Loneliness: The new (old) smoking?

The scourge of loneliness has been with us since time immemorial, but only in recent years has its toll on human health gained appreciation. New research shows that feeling lonely or socially isolated bumps up a person’s average risk for coronary heart disease and stroke – two of the developed world’s most prolific killers – by 50 percent.

As a risk factor for heart attack, clogged arteries or stroke, those statistics put loneliness on a par with light smoking, anxiety and occupational stress. And they make social isolation a more powerful predictor of such vascular diseases than are either high blood pressure or obesity.

Moreover, the study found, the toxic effects of loneliness strike men and women equally, researchers found.

Added to research linking loneliness to higher rates of cognitive decline and poor immune system function, loneliness begins to look like a blight not just on society but on our collective well-being.

The new research, published Tuesday in the British Medical Journal’s publication Heart, aggregated the findings of 23 separate studies that asked people to characterize their level of social engagement. Each of those studies then tracked participants for periods ranging from three to 21 years and noted whether they had a first stroke or were newly diagnosed with, or died from, coronary heart disease.
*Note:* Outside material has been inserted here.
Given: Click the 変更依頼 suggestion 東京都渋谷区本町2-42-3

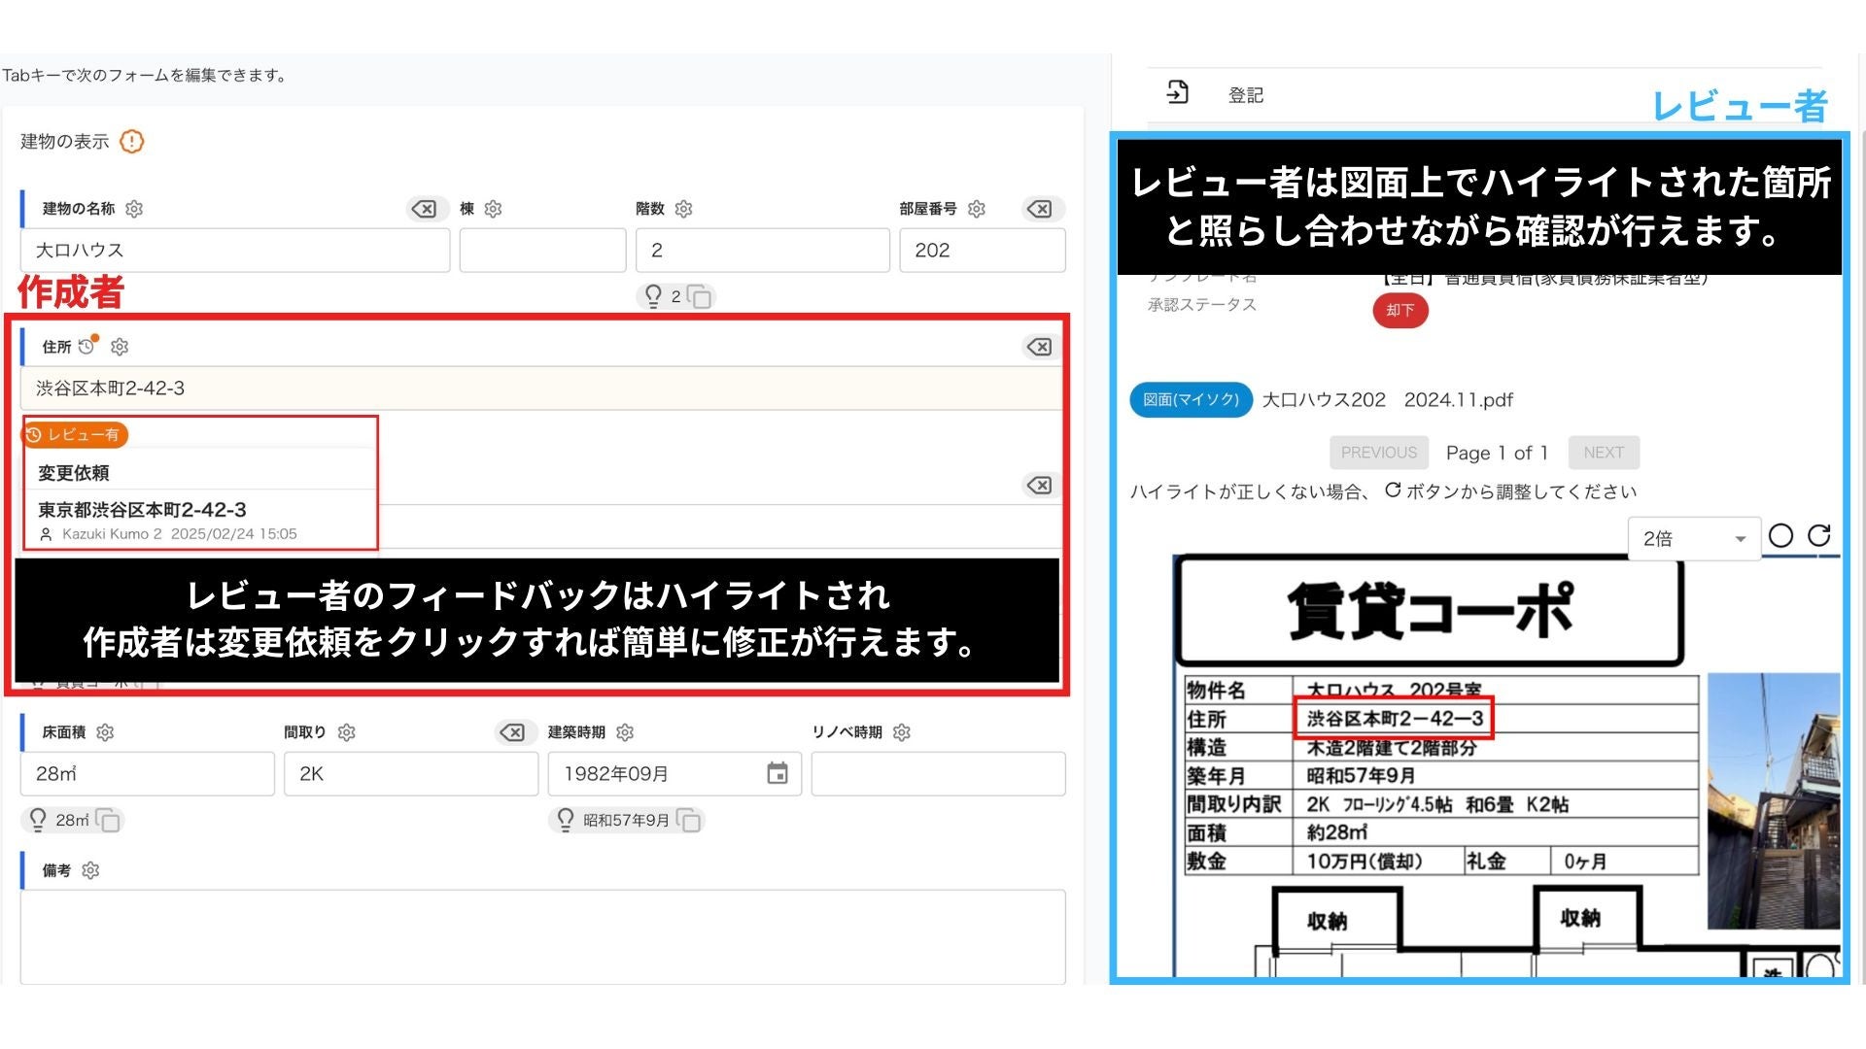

All told, the studies suggest that people who suffer from loneliness or social isolation were 29 percent more likely than those who are not to develop coronary heart disease – suffering either a heart attack or requiring medical intervention to clear blocked arteries. And they were 32 percent more likely than the socially engaged to have a stroke.

Loneliness and social isolation were variously defined in the studies, which were conducted in Europe, the United States, Japan and Australia. But most asked subjects about the extent of their social networks or supports, the frequency of their social contacts, the quality of their social relationships, and their feelings of loneliness. Across the 23 studies, anywhere from 2.8 percent to 77.2 percent of study participants were declared lonely or socially isolated.

Lonely people take many paths to reach their isolated state. Some have mobility problems, depression or physical or mental illness that keeps them from getting out – or up – to develop and maintain friendships. Some have outlived their spouses or siblings or have left – or been left behind by – friends or relatives in a transient society. Others were surrounded by people but state they nevertheless felt lonely or unsupported.

The problem is that people who fit all those descriptions tend to engage in fewer healthy behaviors such as exercise, visiting a doctor, and following his or her recommendations. And they’re more likely to engage in unhealthy behaviors such as smoking, drinking alcohol to excess and eating too much or too little.

As a result, it’s hard to know whether loneliness is a contributor to, the result of, or just another symptom of poor health. And for the same reason, it’s hard to know whether programs aimed at getting the socially isolated to re-engage will improve their health, and how.

What is clear is that physicians, who expend enormous energy trying to reduce their patients’ risks for heart disease and stroke, can ask those same patients about feelings of loneliness and the health of their friend- and family-networks, wrote psychologists Julianne Holt-Lundstad and Timothy B. Smith, both of Brigham Young University in Provo, Utah. Where they’re deficient or strained, physicians can refer patients to mental health programs that may help or counsel their patients to volunteer, join a club, sign up for classes or reconnect with friends.

“Given projected increases in levels of social isolation and loneliness in Europe and North America, medical science needs to squarely address the ramifications for physical health,” Lundstad and Smith wrote in an editorial published in Heart. Among other issues, researchers should explore the role of technology and social media in enhancing – or eroding – social engagement, they added.

And while professional help may ease the pain of loneliness, there may be nothing like the ties of family and friendships – in their cost, their depth and their effectiveness, added Smith and Holt-Lunstad. So preventing their unraveling is important as well.

“Efforts to strengthen existing family relationships may prove more effective than interventions by hired personnel,” wrote Holt-Lundstad and Smith.